By Russ and Tiña De Maris
A new RVer lamented that his family had bought a used rig and had taken it out a couple of times. During those trips they’d used the shower and the sinks – but never the toilet. With notable embarrassment, he confessed they didn’t know how to use the thing. Are you in such a predicament? Well, fear not traveling toilet tribulations – help is on the way.
The typical RV toilet uses gravity, rather than water power, to remove those unwanted bowl contents from sight. Most RV toilets have a pedal near the floor, and some have a lever mounted somewhere higher up – usually high up toward the back. In general, pushing the foot pedal down partway – or moving the lever partially – will release water into the bowl.
Some RV toilets may have two pedals near the floor – one empties the bowl, the other adds water.
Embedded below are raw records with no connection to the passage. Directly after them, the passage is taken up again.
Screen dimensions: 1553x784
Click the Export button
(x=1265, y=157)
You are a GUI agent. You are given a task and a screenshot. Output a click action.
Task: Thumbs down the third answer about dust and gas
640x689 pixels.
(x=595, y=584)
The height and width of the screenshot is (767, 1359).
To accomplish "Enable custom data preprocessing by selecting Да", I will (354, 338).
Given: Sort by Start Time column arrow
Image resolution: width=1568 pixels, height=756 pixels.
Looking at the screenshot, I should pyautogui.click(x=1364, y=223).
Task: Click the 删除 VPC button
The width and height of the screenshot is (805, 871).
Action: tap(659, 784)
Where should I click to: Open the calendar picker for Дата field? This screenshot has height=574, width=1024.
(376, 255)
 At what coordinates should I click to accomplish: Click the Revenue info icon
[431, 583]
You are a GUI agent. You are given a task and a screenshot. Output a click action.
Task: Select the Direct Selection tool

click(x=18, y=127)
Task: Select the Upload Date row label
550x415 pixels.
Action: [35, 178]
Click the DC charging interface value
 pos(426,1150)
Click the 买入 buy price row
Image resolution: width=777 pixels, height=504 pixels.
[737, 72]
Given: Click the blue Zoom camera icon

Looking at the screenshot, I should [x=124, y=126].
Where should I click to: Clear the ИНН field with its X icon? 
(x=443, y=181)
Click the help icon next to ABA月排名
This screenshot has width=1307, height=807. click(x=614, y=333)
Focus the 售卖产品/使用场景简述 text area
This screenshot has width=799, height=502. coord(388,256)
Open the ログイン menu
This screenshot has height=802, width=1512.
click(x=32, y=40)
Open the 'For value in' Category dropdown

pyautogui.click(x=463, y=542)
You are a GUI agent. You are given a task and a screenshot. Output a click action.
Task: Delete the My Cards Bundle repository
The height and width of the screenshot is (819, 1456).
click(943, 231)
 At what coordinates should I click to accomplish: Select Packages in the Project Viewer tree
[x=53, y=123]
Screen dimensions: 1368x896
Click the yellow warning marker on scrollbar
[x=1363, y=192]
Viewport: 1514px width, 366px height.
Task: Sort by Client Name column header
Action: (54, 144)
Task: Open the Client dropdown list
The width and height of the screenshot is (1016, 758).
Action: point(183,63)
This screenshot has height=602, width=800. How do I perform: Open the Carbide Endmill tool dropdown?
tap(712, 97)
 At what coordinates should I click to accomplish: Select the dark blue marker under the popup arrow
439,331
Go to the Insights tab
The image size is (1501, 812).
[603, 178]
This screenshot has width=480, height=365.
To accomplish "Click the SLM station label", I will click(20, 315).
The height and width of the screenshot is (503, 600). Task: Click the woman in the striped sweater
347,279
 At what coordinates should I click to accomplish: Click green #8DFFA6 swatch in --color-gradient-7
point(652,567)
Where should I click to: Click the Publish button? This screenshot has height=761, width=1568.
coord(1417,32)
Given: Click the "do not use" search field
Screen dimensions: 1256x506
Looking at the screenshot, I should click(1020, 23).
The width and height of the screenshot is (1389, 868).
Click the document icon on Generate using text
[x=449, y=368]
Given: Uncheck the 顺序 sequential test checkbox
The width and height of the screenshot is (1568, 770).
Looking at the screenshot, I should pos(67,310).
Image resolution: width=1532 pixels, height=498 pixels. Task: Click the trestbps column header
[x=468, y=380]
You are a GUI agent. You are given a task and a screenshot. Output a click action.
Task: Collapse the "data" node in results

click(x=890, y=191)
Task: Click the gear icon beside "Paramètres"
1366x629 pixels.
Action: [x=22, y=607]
All this, provided you have the RV hooked up to a “city water” supply or your water pump is turned on and an amount of fresh water is in the fresh water tank. Step all the way down, or move the hand lever all the way to the opposite position. A valve in the bottom of the bowl opens, and the contents vanish.
The reason most RV toilets work this way is centered on conservation. Gravity pulls the waste into the holding tank, rather than requiring a lot of water to flush it away. Unlike your home toilet, it does present a couple of new issues.
From a practical standpoint, “evacuating” the bowl when a significant amount of solid matter is present usually calls for MORE water than may be present when you first enter the bathroom. Some RVers will add water to the bowl before ascending the throne. Makes things a little nicer and a little cleaner, after the flush.
Since a material valve (rather than a consistently present level of water) prevents noxious odors from migrating into the bathroom, problems can arise. RV toilet valves have seals, and sometimes the seals can dry out. Gases from the holding tank then manifest themselves upstairs in the bathroom, particularly after traveling down the road. Before replacing the seal, here’s a trick: Try lubricating the seal with plumber’s silicon grease. Turn off the water supply to the RV, don rubber gloves, have an assistant open the toilet valve completely, and apply a light layer of the grease around the seal at the bottom of the bowl. It may stop the stink – and do wonders at easing marital strife.
Never let your “black water” holding tank go empty. Once you’ve emptied the toilet’s holding tank (and never empty it unless it is three-quarters or more full to prevent clogging), always add a couple of gallons of water. It’s simple – step on the pedal (or slide the valve) and just run the water a bit. Keeping water in the holding tank will help solids that might remain in it from getting really solid and forming an effective barrier against emptying tank contents.